Task directions: Show every line of the data that includes the word "accomplish".

Material for this exercise:
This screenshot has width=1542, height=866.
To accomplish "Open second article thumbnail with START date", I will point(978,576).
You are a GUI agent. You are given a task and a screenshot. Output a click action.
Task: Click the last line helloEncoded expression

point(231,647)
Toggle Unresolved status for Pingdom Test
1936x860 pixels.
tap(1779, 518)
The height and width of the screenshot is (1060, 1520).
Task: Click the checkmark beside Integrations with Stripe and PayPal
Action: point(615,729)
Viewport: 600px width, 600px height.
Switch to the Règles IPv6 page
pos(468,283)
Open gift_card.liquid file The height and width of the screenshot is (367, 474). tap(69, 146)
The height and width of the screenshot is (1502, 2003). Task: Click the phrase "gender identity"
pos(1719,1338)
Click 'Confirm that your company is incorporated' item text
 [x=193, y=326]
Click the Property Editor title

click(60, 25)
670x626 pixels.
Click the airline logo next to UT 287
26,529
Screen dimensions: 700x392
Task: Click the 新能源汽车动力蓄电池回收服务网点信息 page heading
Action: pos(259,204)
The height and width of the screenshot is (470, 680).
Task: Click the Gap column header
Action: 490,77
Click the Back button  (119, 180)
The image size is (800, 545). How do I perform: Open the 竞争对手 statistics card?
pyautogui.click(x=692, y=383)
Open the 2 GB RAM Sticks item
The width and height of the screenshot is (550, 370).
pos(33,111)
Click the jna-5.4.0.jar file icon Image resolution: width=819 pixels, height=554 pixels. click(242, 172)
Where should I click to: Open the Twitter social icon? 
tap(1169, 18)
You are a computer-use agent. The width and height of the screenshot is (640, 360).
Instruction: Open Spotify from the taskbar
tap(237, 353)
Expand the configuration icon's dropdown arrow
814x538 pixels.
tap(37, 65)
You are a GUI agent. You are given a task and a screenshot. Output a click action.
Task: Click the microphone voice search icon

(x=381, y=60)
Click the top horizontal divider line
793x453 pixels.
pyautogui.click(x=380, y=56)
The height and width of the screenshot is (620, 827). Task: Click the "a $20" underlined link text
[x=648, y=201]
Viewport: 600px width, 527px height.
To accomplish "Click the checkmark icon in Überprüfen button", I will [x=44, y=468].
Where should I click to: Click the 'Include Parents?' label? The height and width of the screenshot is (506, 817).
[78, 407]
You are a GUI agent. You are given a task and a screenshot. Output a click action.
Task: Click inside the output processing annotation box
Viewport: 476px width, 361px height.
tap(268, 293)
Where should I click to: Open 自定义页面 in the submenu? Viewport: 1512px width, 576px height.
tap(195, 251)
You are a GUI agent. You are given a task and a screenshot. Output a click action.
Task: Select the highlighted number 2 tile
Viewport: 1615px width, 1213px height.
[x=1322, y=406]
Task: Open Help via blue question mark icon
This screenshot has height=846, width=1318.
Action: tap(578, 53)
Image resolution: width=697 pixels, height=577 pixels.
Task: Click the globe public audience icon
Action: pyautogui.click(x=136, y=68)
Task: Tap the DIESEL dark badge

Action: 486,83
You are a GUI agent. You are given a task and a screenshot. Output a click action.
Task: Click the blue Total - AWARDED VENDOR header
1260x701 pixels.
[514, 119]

Answer box:
To accomplish "Open second article thumbnail with START date", I will point(978,576).
To accomplish "Click the checkmark icon in Überprüfen button", I will [x=44, y=468].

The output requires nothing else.